Un différend majeur oppose désormais le Conseil électoral provisoire (CEP) et la Primature. À l’occasion d’une réunion d’information tenue ce mardi 2 juin, le Premier ministre Alix Didier Fils-Aimé a annoncé son intention de publier, dans la journée, un nouveau projet de décret électoral. Les conseillers électoraux ont immédiatement exprimé leur désaccord face à ce texte, qu’ils jugent inconstitutionnel et non conforme à leur proposition initiale du 24 avril.

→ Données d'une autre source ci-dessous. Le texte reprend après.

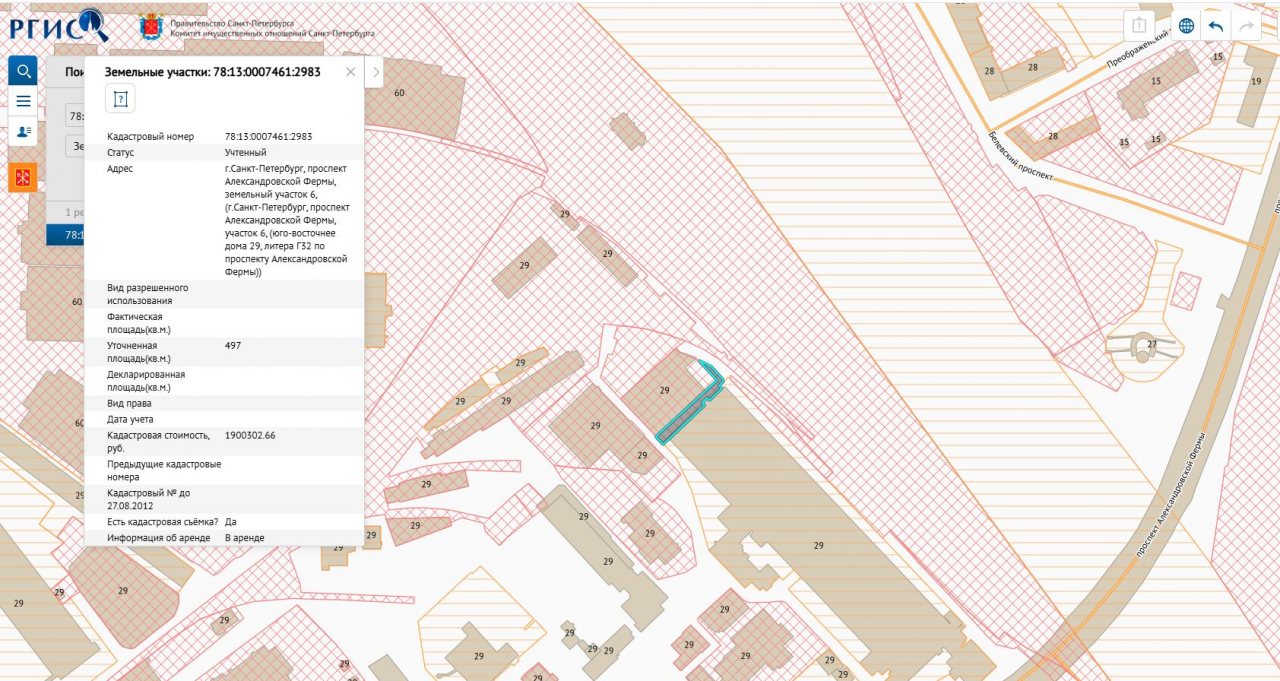The height and width of the screenshot is (681, 1280).
Task: Click the search text input field
Action: pyautogui.click(x=75, y=116)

La tension est montée d’un cran entre la Primature et le Conseil électoral provisoire, illustrant les divergences profondes qui entourent l’élaboration du cadre légal des prochaines élections. Invités par le chef du gouvernement pour une séance de travail, les membres du CEP se sont vu présenter un projet de décret électoral 2026 que l’Exécutif entendait publier sans délai.
La réaction de l’institution électorale a été immédiate et formelle. Dans une note de presse publiée à l’issue de la rencontre, le CEP a exprimé son opposition, soulignant que ce document, présenté pour la première fois aux conseillers, s’écarte « totalement » de la mouture qu’il avait lui-même soumise au gouvernement le 24 avril dernier.
Au cœur du litige se trouve une question de compétences constitutionnelles. Le CEP rappelle avec insistance que « l’initiative d’élaboration du projet de décret électoral relève de la compétence exclusive du CEP ». Selon l’organe électoral, la démarche de la Primature consistant à imposer son propre texte constitue une interférence susceptible de fragiliser le principe d’indépendance de l’institution.
Face à ce qu’ils qualifient de démarche non conforme aux exigences constitutionnelles, les conseillers électoraux ont refusé d’avaliser le texte gouvernemental. Cette divergence ouverte entre les deux institutions clés de la transition introduit une nouvelle zone d’incertitude quant au calendrier électoral et à la recherche d’un consensus autour du futur scrutin.